Starting in 2009, the emissions target would be set at current levels. From 2015 through 2020, the targets would be gradually reduced until they are 10% below current levels.

The RGGI model requires participating states to auction a minimum of 25% of their allowances to provide revenue for energy efficiency services and other benefits to energy consumers, thus lowering energy bills.

Climate Policy

More Work Ahead

While we are proud that the partial auction model is incorporated in the RGGI rules, the Redefining Progress Climate Action Plan (CAP) principles require full auction for equity, efficiency, and social justice. Several states, including New York, have announced that they will follow our recommendation and move to 100% auction, and more appear to be leaning in that direction.
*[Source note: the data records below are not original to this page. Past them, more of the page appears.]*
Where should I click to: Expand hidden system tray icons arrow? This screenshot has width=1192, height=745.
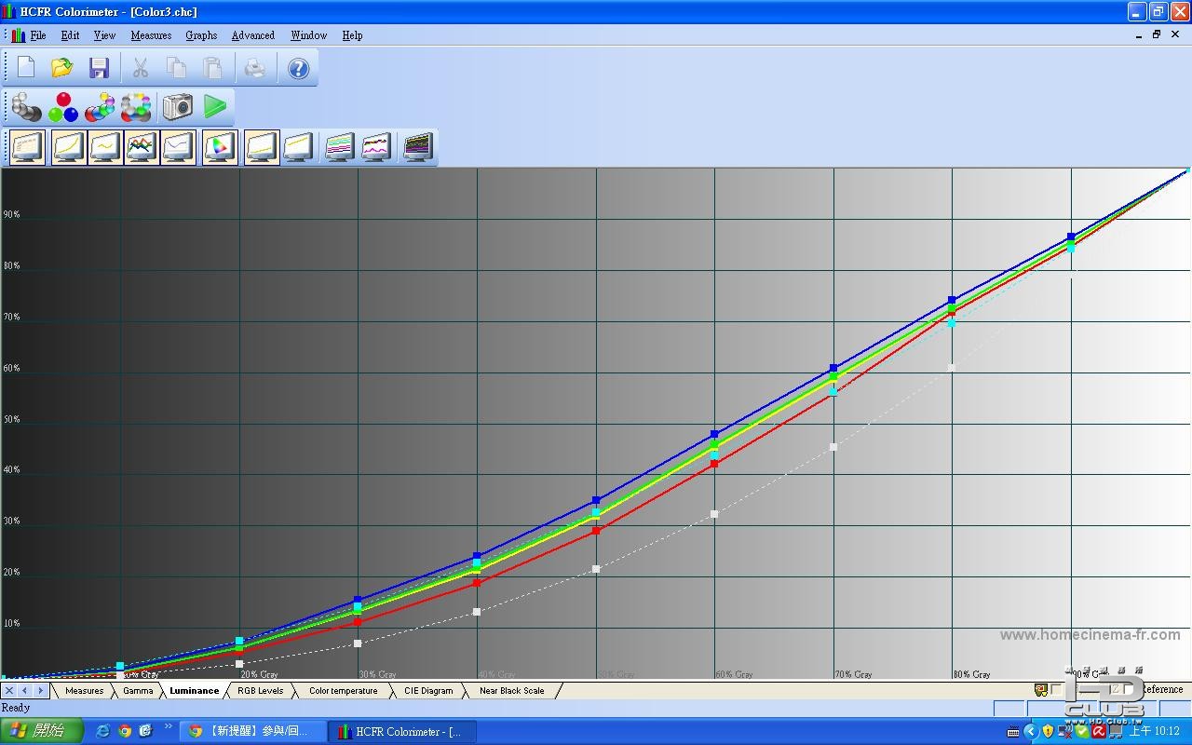click(1031, 731)
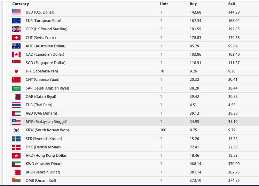Click the Currency column header
259x186 pixels.
click(x=21, y=4)
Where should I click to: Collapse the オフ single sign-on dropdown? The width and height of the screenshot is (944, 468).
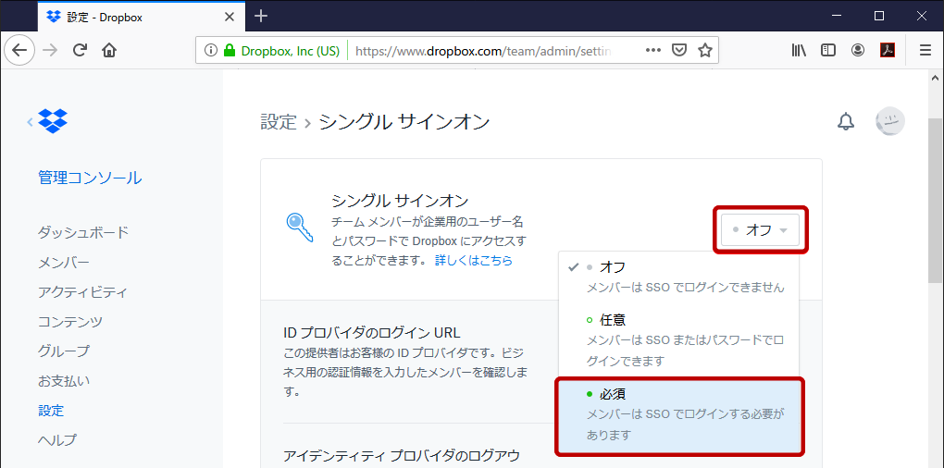pos(760,229)

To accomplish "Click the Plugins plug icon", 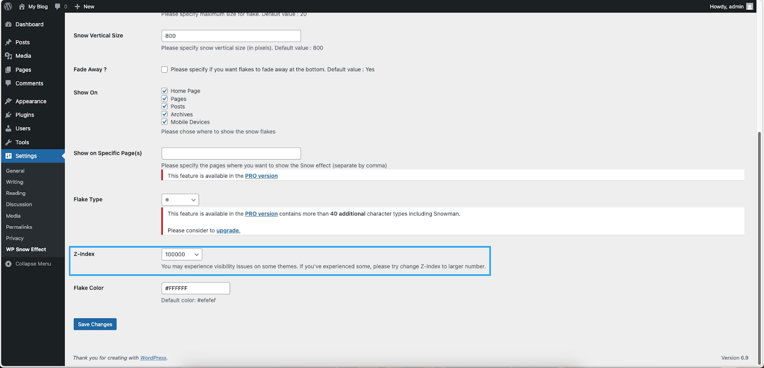I will click(8, 115).
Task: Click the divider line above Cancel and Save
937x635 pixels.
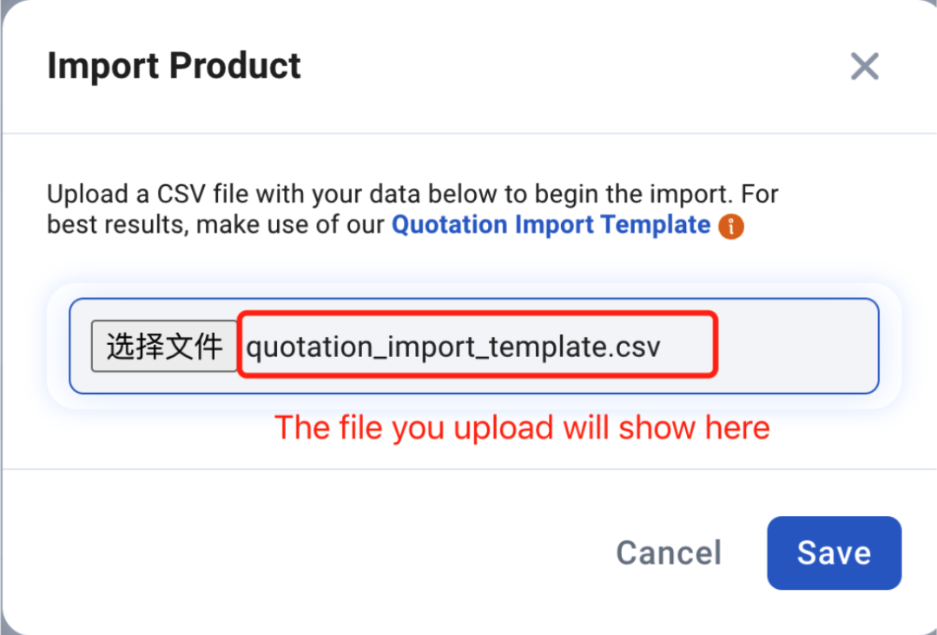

We are continuing to work toward all of the allowances being sold so that the economic, social, and environmental benefits are maximized. Other CAP principles that we continue to champion in the region include:

  • Require allowances for emissions from all sectors, not just electricity producers.
  • Combine market-based incentives with technology-promoting regulations to encourage energy efficiency and renewables.
  • Protect competitiveness by covering emissions associated with electricity consumed in RGGI states, rather than emissions associated with electricity produced in RGGI states. Extend this principle to other energy-intensive products as the coverage of the allowance program expands.
  • Recycle allowance auction revenue to promote clean energy technologies, offset the burden on low- and moderate-income households, and encourage sustainable investment in the region’s people, businesses and environment.

Learn More

For more information on the RGGI proposal and process, go to

For more information on Redefining Progress’s efforts, contact Executive Director Jim Barrett or J. Andrew Hoerner, Director of RP’s Sustainable Economics Program.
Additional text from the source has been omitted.